> _Task brief_
Add 117 to every coordinate value in the answers, and reproduce every row from the row containing "Understanding Margin and" through the last row, both included, leaving the rest of each row unchanged.

> _Material for this exercise_
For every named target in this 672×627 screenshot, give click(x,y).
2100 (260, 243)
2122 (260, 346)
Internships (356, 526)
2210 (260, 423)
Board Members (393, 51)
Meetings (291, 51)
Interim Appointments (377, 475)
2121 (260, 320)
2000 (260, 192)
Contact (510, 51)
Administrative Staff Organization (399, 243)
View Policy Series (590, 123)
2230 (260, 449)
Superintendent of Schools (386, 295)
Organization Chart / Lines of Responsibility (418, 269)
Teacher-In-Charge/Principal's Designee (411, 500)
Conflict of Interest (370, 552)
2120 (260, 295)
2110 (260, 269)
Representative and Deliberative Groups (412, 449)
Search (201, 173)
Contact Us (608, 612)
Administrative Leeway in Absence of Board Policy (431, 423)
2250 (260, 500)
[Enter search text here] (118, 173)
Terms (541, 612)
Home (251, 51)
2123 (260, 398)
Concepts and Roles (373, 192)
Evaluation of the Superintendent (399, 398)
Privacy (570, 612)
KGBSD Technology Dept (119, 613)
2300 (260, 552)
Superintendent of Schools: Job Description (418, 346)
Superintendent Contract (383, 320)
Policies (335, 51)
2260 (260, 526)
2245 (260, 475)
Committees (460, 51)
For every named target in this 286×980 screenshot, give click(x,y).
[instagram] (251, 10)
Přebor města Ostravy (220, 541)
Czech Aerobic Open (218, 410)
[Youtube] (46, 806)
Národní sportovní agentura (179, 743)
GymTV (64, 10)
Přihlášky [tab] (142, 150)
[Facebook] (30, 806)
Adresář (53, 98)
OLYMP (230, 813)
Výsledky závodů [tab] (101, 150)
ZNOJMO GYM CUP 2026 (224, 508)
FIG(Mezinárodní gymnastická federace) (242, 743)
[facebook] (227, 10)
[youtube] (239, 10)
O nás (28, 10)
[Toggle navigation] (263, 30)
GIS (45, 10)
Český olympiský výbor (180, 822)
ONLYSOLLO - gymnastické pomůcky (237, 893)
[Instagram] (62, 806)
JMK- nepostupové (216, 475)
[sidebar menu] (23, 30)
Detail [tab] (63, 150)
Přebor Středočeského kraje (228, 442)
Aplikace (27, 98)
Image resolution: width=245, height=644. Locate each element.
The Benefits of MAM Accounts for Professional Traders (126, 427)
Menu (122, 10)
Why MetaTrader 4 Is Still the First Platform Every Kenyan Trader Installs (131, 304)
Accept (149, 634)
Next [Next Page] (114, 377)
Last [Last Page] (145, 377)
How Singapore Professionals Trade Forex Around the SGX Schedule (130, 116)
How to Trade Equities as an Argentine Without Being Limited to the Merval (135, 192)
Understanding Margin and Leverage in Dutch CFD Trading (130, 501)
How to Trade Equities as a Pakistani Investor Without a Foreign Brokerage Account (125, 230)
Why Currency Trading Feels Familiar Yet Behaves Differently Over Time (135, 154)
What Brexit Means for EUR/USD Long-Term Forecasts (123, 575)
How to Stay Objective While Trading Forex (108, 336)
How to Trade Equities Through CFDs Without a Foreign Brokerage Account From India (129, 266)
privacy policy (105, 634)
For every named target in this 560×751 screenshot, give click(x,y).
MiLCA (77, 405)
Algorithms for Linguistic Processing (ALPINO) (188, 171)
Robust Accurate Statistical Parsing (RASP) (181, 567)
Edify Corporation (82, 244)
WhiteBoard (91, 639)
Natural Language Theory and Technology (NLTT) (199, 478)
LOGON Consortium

> _The output_
Understanding Margin and Leverage in Dutch CFD Trading (247, 618)
How to Trade Equities as a Pakistani Investor Without a Foreign Brokerage Account (242, 347)
Why Currency Trading Feels Familiar Yet Behaves Differently Over Time (252, 271)
What Brexit Means for EUR/USD Long-Term Forecasts (240, 692)
How to Stay Objective While Trading Forex (225, 453)
How to Trade Equities Through CFDs Without a Foreign Brokerage Account From India (246, 383)
privacy policy (222, 751)
For every named target in this 560×751 screenshot, give click(x,y).
MiLCA (194, 522)
Algorithms for Linguistic Processing (ALPINO) (305, 288)
Robust Accurate Statistical Parsing (RASP) (298, 684)
Edify Corporation (199, 361)
WhiteBoard (208, 756)
Natural Language Theory and Technology (NLTT) (316, 595)
LOGON Consortium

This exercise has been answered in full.